**TEXT BLOCK**
At 6am the next morning there was a knock at the door. The woman was asking what time I had planned to leave. I thought maybe they were wanting me out in a hurry so I said in an hour. I packed my bags and  went to the kitchen to fill up my water bottle. The man was already up, he said  he wanted to drive me to a good spot to hitch hike but first I had to eat breakfast with them.

I found it a little cruel that on her 16th birthday he made his daughter Albertina make everyone tea and eggs for breakfast. She had already spent the morning tidying up and sweeping the floor. Each of the kids took it in turn to ask how I had slept. Too adorable!

He took me out the front of the house and pointed to the university. It was expanding, he told me, and soon it would be the second biggest university in the country. He went on to talk about education today and in the past during the apartheid era. He talked about when he was at school and all he learnt about were frogs and lizards, while the white kids learnt maths and history. He said that as a kid the white kids in his neighbourhood would call him a monkey. In Sunday school the priest would tell all the black children that white people are made in the image of God and black people were created just to serve them.

**SUPPLIED DATA**
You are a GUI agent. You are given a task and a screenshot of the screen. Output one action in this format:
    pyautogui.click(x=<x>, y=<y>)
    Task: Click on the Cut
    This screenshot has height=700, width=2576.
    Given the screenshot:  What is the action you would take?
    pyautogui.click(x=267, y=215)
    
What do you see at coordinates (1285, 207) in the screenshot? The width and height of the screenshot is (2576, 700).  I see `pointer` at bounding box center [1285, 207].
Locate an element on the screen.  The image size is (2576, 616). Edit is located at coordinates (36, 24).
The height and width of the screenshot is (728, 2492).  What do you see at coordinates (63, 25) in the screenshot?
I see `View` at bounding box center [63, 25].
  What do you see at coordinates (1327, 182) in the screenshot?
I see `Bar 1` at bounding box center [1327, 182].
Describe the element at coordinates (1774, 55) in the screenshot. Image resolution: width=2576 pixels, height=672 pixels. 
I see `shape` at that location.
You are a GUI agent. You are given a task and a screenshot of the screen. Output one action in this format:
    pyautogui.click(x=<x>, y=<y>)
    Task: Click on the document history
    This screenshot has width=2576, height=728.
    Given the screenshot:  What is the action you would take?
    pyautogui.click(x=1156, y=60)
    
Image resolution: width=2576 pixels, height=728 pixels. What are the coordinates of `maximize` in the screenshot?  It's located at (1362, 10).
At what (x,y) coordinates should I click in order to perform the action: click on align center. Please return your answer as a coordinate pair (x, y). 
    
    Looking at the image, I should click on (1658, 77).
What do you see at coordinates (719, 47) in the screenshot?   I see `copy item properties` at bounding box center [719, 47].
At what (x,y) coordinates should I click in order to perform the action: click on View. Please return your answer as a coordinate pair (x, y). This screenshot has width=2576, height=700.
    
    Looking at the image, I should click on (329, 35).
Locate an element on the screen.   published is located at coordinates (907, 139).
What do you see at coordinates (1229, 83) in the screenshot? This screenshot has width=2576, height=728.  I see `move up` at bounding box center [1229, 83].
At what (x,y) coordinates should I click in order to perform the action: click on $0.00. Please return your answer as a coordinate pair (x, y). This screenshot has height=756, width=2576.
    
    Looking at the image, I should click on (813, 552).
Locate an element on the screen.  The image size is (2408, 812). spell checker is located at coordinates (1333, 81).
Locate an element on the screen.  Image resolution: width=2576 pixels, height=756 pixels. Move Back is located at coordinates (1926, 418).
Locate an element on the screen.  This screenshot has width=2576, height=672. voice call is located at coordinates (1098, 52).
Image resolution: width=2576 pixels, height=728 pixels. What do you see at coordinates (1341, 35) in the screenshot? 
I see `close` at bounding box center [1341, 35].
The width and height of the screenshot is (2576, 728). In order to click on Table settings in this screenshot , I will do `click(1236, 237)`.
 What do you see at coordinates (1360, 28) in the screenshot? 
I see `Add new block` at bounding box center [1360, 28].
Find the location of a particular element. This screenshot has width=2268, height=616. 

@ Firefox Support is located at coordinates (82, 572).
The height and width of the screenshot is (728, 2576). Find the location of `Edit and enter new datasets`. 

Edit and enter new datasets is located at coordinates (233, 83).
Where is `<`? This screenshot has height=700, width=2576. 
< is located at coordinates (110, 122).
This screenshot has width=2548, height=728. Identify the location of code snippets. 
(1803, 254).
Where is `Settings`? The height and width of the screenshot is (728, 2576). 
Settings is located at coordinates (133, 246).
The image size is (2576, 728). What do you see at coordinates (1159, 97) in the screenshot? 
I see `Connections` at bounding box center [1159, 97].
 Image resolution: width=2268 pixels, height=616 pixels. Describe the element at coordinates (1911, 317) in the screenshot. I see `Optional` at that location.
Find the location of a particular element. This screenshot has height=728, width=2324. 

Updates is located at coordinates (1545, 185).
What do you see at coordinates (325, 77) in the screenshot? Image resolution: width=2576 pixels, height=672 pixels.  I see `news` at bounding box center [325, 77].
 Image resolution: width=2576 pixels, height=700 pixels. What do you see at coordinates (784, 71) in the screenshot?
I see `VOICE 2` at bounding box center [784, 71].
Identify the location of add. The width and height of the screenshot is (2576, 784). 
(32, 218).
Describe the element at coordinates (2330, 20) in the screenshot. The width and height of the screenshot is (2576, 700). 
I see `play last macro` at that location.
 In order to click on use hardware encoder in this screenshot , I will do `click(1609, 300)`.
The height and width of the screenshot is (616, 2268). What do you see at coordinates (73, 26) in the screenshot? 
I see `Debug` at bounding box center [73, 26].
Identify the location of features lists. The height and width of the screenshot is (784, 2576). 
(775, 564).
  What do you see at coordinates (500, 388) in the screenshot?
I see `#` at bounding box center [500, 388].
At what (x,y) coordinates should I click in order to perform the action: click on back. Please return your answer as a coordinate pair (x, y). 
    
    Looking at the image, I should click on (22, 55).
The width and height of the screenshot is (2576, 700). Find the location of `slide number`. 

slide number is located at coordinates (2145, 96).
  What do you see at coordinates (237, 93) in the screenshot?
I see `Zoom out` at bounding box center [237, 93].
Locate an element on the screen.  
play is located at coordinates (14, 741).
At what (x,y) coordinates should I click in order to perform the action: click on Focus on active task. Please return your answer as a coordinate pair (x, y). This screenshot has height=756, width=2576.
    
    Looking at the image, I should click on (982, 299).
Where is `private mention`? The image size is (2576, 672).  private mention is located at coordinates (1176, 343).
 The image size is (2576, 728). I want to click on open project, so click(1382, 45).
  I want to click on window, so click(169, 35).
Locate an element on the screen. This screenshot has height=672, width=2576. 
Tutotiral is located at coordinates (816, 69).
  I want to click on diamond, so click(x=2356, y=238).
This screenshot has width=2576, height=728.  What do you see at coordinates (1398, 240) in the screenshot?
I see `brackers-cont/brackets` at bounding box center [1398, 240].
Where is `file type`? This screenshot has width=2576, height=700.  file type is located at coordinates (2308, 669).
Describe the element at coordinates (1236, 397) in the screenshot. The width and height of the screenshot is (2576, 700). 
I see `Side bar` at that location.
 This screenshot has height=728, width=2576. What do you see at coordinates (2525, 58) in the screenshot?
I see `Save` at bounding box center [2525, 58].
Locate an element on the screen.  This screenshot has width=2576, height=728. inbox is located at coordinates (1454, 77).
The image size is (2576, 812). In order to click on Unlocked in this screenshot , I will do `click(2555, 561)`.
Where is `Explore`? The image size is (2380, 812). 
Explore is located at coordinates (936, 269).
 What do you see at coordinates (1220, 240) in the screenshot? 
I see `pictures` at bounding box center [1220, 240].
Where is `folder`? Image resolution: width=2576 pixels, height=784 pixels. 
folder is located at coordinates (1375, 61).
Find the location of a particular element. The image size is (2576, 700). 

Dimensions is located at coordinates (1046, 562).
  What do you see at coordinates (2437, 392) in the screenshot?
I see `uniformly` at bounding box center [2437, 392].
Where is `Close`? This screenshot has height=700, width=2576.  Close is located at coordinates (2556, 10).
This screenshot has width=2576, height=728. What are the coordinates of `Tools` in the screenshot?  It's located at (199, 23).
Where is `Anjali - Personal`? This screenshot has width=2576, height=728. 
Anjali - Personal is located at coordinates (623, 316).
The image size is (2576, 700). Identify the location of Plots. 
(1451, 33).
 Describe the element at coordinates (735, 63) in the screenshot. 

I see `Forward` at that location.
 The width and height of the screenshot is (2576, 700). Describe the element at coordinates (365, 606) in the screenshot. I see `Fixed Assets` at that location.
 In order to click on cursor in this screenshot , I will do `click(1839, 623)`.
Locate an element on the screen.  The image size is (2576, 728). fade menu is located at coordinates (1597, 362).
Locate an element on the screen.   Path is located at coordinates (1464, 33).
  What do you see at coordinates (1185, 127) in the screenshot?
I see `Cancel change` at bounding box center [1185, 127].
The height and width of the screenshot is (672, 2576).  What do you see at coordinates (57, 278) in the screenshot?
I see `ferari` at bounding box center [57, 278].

**TASKS TO PERFORM**
(1) In the host-family account, what did the man say the university would soon become?
(2) Indicate whether each statement agrees with the host-family account, giving yes or no and quoting the deciding words: (a) The knock at the door came at 6am. (b) Albertina was turning 16 that day. (c) The man said he learnt maths and history at school.
(3) Proceed with the host-family account, starting after its final sentence.
The listing was taken from a separate source.

**RESPONSES FOR EACH TASK**
(1) The second biggest university in the country.

(2)
(a) Yes: "At 6am the next morning there was a knock at the door."
(b) Yes: "on her 16th birthday he made his daughter Albertina make everyone tea and eggs for breakfast."
(c) No: "all he learnt about were frogs and lizards, while the white kids learnt maths and history."

(3)
His eyes were filled with a mix of sadness and hate and I didn’t know what to say, I felt guilty, I felt that by the colour of my skin I was one of those people teaching his young-self that he was created to serve me.

Our conversation was broken when we were called back inside. The younger children were sitting quietly at a small table taking it in turns to read each other stories. Those children amazed me; so intelligent, so respectful, and they absolutely adored each other and their parents. The younger three had told me the night before that their mother was beautiful like a queen, their father handsome like a king and their big sister was the best sister in the whole world.

After breakfast Albertina proudly pulled her birthday cake out of the fridge. They usually share cake in the afternoon, they told me, but because they have a special guest they were doing it at 8am. Cake was the last thing I felt like, but I ate the huge slab placed in my hands. No candles, or singing, and I wondered if anyone in Namibia does anything like that?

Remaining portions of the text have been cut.